- What you need to do -
Pick out every line in the items below that contains the string "sidebar" and copy each one. Case counts.

- Data section -
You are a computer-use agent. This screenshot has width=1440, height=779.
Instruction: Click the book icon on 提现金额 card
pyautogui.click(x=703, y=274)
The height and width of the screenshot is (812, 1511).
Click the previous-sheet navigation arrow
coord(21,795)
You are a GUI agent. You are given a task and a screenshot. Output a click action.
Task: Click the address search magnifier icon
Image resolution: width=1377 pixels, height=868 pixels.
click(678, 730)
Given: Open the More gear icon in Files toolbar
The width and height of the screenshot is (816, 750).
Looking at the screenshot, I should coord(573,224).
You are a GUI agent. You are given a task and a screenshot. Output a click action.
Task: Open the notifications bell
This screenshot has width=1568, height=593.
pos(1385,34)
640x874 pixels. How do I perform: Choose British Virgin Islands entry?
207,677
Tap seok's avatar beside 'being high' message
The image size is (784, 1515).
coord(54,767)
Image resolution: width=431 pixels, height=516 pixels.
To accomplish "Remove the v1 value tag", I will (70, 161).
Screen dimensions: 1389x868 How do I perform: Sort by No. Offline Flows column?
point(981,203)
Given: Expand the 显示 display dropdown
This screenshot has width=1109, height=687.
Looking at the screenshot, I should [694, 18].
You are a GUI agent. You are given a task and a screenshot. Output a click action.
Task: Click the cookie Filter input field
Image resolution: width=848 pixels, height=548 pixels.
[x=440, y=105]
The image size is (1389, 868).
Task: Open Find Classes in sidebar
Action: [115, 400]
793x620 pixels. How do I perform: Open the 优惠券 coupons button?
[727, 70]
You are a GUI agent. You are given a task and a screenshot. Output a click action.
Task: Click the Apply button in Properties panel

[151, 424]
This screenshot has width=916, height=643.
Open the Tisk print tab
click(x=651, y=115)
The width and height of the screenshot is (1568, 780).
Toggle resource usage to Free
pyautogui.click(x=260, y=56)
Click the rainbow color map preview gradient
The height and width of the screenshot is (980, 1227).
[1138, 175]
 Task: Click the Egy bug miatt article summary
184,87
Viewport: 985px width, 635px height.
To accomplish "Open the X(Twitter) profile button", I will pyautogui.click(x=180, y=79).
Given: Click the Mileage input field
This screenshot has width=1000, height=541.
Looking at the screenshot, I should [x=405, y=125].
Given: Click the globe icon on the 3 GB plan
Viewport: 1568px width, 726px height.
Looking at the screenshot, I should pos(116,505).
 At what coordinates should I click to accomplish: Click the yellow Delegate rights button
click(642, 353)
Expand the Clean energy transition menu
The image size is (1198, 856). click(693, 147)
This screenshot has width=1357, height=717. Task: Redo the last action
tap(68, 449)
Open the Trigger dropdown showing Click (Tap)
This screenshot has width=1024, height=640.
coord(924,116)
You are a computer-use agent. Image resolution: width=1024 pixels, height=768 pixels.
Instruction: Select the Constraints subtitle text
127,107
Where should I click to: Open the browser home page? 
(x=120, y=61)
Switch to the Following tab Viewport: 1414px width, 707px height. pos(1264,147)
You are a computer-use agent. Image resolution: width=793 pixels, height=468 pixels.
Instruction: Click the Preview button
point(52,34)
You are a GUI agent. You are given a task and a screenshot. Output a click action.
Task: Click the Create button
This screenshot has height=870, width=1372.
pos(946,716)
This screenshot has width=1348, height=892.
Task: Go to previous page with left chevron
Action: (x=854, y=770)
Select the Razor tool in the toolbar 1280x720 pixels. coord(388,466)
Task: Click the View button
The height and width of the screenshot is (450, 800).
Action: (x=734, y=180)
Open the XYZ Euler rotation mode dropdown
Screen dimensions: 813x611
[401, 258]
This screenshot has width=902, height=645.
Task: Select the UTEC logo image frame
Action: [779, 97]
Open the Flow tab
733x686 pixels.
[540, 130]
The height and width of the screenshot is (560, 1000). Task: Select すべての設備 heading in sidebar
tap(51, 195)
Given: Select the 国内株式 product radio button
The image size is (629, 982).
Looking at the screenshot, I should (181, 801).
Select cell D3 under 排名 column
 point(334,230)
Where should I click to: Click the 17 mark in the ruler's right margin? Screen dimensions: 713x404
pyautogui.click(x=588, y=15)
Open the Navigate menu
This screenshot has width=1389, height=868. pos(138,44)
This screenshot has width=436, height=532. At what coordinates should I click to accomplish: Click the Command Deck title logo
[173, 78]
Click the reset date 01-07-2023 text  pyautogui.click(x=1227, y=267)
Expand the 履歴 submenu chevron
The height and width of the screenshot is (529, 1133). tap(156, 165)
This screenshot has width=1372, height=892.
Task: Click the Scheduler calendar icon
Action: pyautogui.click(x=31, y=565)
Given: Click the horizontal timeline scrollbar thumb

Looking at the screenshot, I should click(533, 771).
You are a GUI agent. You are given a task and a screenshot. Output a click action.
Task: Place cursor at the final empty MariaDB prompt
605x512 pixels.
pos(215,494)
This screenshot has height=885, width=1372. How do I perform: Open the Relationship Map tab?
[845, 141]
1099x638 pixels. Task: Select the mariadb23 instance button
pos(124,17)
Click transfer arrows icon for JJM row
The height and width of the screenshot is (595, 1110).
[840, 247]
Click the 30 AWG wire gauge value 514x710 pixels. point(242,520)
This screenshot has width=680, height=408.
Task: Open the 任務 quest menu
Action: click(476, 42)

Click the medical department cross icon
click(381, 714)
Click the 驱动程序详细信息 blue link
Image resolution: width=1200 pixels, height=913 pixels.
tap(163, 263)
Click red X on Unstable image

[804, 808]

- Exercise result -
Task: Open Find Classes in sidebar
The height and width of the screenshot is (560, 1000). Task: Select すべての設備 heading in sidebar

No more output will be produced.